A
ÉMILE ZOLA
Ce
mercredi [juillet 1881 ?].
Cher
Maître et ami,
On vient de m'apporter un n° de L'Événement qui
contient une Chronique de Chapron dont je suis fort embêté.
Il m'est absolument indifférent que ce Mr traite mon livre
d'« ordure » et de « répugnant bouquin »
mais je crois voir dans les phrases de la fin, dans le « dont
je n'ai jamais aperçu le profil, je me hâte de le dire
» des intentions d'une perfidie particulière, qui sembleraient
indiquer que je me serais plaint à quelqu'un, sinon à
lui, de ce que votre article n'a point passé, et cela dans
des termes qui mettraient en doute votre insistance auprès
de M. Magnard.
Or, après le refus du dit M. Magnard d'insérer les annonces
payantes de La Maison Tellier j'étais si bien persuadé
que votre article ne passerait point que je l'ai dit à plusieurs
personnes, avant même que vous eussiez fait cet article. Depuis
lors on m'a parlé souvent de cet article refusé, j'ai
exprimé mon ennui assurément, mais avec mon entière
reconnaissance pour vous et ma certitude que malgré vos instances
réitérées l'article ne passerait point, grâce
à Magnard.
Cette chronique de ce matin m'exaspère. C'est stupide et ridicule.

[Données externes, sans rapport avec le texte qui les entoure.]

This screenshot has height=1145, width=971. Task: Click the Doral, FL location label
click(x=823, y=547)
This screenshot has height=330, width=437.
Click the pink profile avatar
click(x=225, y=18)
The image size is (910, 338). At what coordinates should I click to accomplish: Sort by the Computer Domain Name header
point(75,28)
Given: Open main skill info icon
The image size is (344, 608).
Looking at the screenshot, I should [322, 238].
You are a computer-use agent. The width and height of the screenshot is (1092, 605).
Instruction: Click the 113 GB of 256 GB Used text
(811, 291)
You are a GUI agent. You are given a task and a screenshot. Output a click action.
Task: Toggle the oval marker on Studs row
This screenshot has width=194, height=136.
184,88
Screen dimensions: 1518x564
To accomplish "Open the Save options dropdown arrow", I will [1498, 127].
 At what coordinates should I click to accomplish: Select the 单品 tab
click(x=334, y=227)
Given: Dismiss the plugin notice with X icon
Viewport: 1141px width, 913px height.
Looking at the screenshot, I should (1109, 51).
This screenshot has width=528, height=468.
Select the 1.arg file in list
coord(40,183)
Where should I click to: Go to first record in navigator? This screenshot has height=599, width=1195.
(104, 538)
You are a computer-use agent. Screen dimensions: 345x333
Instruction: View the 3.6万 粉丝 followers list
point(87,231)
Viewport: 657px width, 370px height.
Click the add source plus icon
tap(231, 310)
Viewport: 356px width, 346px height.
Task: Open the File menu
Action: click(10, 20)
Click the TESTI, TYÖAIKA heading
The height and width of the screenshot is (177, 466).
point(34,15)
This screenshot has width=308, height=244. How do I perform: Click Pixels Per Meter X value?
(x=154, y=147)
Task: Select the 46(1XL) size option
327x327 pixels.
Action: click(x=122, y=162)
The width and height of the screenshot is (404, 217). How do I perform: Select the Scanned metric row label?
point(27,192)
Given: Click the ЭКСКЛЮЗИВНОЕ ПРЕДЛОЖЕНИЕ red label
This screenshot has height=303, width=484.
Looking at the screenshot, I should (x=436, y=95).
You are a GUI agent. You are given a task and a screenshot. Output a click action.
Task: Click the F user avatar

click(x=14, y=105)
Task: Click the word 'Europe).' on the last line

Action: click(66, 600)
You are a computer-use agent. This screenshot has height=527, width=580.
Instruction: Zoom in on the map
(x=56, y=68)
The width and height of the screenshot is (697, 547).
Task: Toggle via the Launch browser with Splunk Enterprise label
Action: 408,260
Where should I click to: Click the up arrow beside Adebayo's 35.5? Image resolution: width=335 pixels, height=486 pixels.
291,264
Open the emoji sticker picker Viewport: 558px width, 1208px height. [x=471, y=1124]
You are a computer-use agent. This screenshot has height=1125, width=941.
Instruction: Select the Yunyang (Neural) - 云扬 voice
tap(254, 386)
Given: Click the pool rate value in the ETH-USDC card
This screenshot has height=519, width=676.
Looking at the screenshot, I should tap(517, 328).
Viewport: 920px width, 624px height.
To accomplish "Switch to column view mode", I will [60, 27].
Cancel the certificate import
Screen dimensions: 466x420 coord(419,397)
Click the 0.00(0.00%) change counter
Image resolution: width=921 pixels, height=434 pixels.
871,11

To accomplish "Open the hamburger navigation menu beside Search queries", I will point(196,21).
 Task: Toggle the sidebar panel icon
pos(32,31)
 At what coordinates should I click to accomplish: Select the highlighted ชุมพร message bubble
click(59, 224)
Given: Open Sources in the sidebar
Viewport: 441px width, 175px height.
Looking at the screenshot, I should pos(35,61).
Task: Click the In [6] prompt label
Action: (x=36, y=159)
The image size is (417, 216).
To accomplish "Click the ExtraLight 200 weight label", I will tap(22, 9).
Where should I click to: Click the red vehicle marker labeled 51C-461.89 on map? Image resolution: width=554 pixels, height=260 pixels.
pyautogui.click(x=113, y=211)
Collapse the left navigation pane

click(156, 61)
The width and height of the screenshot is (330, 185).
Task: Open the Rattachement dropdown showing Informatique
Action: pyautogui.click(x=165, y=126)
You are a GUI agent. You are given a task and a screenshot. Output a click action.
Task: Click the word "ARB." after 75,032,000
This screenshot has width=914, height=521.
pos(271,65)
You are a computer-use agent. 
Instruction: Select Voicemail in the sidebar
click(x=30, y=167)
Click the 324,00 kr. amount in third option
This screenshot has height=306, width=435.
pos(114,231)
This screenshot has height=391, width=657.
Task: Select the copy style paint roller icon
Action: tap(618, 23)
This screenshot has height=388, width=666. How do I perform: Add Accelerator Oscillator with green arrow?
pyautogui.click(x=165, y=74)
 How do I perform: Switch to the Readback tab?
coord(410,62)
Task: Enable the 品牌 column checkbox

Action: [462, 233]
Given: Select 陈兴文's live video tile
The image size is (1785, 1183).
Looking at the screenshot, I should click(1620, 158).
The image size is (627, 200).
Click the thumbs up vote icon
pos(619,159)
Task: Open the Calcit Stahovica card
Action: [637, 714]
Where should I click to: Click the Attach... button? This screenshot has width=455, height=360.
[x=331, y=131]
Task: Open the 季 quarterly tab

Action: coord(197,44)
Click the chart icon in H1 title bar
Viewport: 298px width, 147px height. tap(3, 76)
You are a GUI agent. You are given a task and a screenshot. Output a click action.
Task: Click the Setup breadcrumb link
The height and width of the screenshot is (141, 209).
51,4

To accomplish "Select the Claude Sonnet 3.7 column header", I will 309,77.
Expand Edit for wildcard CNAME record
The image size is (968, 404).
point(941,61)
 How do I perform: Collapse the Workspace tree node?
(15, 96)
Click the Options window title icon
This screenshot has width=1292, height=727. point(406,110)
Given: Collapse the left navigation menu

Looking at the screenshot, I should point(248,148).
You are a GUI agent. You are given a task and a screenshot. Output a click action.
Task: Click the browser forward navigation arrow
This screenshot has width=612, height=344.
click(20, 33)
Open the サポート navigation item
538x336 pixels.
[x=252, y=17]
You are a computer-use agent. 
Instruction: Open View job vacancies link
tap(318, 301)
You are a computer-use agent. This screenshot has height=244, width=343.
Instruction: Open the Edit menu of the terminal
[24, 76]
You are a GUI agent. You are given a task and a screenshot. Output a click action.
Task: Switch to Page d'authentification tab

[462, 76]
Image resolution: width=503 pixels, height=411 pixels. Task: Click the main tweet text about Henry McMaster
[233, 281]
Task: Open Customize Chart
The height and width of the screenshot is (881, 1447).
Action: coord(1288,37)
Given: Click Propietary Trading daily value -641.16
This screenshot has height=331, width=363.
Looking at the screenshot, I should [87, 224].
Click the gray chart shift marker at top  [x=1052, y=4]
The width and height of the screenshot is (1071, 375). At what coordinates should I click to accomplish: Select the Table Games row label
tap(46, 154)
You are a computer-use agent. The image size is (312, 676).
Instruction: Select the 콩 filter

On va me prêter des prétentions, des idées et
des aspirations qui seraient grotesques. Et pourquoi n'a-t-il point
parlé d'Alexis qui est assurément aussi embêté
que moi ? J'ai l'air seul en cause - C'est bête, bête
! Mais qu'y faire ? Tout serait ridicule.
Je sais bien que vous vous fichez pas mal de tout cela mais moi cela
m'ennuie et j'ai voulu vous le dire.
Je vous serre bien affectueusement les mains et je vous prie de présenter
à Madame Zola mes compliments empressés et respectueux.